* [Your instructions]:
Print out each record, keeping it identical to the original.

* [Dataset excerpts]:
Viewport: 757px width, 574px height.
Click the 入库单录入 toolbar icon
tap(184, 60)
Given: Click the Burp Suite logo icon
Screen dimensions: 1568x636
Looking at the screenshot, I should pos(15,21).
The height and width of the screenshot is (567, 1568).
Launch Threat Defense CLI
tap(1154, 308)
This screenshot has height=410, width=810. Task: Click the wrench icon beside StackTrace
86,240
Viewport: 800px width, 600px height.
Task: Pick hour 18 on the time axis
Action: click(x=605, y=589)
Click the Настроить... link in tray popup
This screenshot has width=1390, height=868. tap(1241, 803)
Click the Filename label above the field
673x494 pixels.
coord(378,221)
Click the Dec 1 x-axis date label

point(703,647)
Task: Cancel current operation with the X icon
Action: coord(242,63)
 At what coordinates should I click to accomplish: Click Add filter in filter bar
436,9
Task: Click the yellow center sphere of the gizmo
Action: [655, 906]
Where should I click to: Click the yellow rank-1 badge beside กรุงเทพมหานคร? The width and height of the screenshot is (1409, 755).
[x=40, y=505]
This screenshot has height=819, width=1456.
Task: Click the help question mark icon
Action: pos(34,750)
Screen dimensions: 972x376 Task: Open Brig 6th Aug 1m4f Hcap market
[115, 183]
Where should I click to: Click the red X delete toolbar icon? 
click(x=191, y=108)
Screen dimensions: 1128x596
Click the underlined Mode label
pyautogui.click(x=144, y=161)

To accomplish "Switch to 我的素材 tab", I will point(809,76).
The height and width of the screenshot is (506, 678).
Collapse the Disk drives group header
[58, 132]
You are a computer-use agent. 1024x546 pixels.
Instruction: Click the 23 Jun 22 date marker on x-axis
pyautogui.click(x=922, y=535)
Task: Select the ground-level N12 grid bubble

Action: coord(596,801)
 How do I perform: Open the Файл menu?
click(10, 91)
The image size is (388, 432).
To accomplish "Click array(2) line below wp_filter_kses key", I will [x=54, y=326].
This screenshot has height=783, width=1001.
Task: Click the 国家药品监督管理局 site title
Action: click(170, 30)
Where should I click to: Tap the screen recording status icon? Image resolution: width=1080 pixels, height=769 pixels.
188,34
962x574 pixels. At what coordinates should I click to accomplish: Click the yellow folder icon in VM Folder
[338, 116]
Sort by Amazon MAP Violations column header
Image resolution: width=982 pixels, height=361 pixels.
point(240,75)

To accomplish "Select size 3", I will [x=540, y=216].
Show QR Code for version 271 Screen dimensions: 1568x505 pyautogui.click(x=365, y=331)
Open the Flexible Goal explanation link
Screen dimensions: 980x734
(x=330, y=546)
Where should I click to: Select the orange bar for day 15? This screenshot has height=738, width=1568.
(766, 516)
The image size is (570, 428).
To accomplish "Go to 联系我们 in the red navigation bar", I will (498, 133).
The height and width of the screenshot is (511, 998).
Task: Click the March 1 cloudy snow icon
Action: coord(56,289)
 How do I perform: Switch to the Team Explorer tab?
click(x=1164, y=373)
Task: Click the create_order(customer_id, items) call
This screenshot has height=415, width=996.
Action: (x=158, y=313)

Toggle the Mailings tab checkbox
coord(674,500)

* [Output of the exercise]:
Viewport: 757px width, 574px height.
Click the 入库单录入 toolbar icon
tap(184, 60)
Given: Click the Burp Suite logo icon
Screen dimensions: 1568x636
Looking at the screenshot, I should pos(15,21).
The height and width of the screenshot is (567, 1568).
Launch Threat Defense CLI
tap(1154, 308)
This screenshot has height=410, width=810. Task: Click the wrench icon beside StackTrace
86,240
Viewport: 800px width, 600px height.
Task: Pick hour 18 on the time axis
Action: click(x=605, y=589)
Click the Настроить... link in tray popup
This screenshot has width=1390, height=868. tap(1241, 803)
Click the Filename label above the field
673x494 pixels.
coord(378,221)
Click the Dec 1 x-axis date label

point(703,647)
Task: Cancel current operation with the X icon
Action: coord(242,63)
 At what coordinates should I click to accomplish: Click Add filter in filter bar
436,9
Task: Click the yellow center sphere of the gizmo
Action: [655, 906]
Where should I click to: Click the yellow rank-1 badge beside กรุงเทพมหานคร? The width and height of the screenshot is (1409, 755).
[x=40, y=505]
This screenshot has height=819, width=1456.
Task: Click the help question mark icon
Action: pos(34,750)
Screen dimensions: 972x376 Task: Open Brig 6th Aug 1m4f Hcap market
[115, 183]
Where should I click to: Click the red X delete toolbar icon? 
click(x=191, y=108)
Screen dimensions: 1128x596
Click the underlined Mode label
pyautogui.click(x=144, y=161)

To accomplish "Switch to 我的素材 tab", I will point(809,76).
The height and width of the screenshot is (506, 678).
Collapse the Disk drives group header
[58, 132]
You are a computer-use agent. 1024x546 pixels.
Instruction: Click the 23 Jun 22 date marker on x-axis
pyautogui.click(x=922, y=535)
Task: Select the ground-level N12 grid bubble

Action: coord(596,801)
 How do I perform: Open the Файл menu?
click(10, 91)
The image size is (388, 432).
To accomplish "Click array(2) line below wp_filter_kses key", I will [x=54, y=326].
This screenshot has height=783, width=1001.
Task: Click the 国家药品监督管理局 site title
Action: click(170, 30)
Where should I click to: Tap the screen recording status icon? Image resolution: width=1080 pixels, height=769 pixels.
188,34
962x574 pixels. At what coordinates should I click to accomplish: Click the yellow folder icon in VM Folder
[338, 116]
Sort by Amazon MAP Violations column header
Image resolution: width=982 pixels, height=361 pixels.
point(240,75)

To accomplish "Select size 3", I will [x=540, y=216].
Show QR Code for version 271 Screen dimensions: 1568x505 pyautogui.click(x=365, y=331)
Open the Flexible Goal explanation link
Screen dimensions: 980x734
(x=330, y=546)
Where should I click to: Select the orange bar for day 15? This screenshot has height=738, width=1568.
(766, 516)
The image size is (570, 428).
To accomplish "Go to 联系我们 in the red navigation bar", I will (498, 133).
The height and width of the screenshot is (511, 998).
Task: Click the March 1 cloudy snow icon
Action: coord(56,289)
 How do I perform: Switch to the Team Explorer tab?
click(x=1164, y=373)
Task: Click the create_order(customer_id, items) call
This screenshot has height=415, width=996.
Action: (x=158, y=313)

Toggle the Mailings tab checkbox
coord(674,500)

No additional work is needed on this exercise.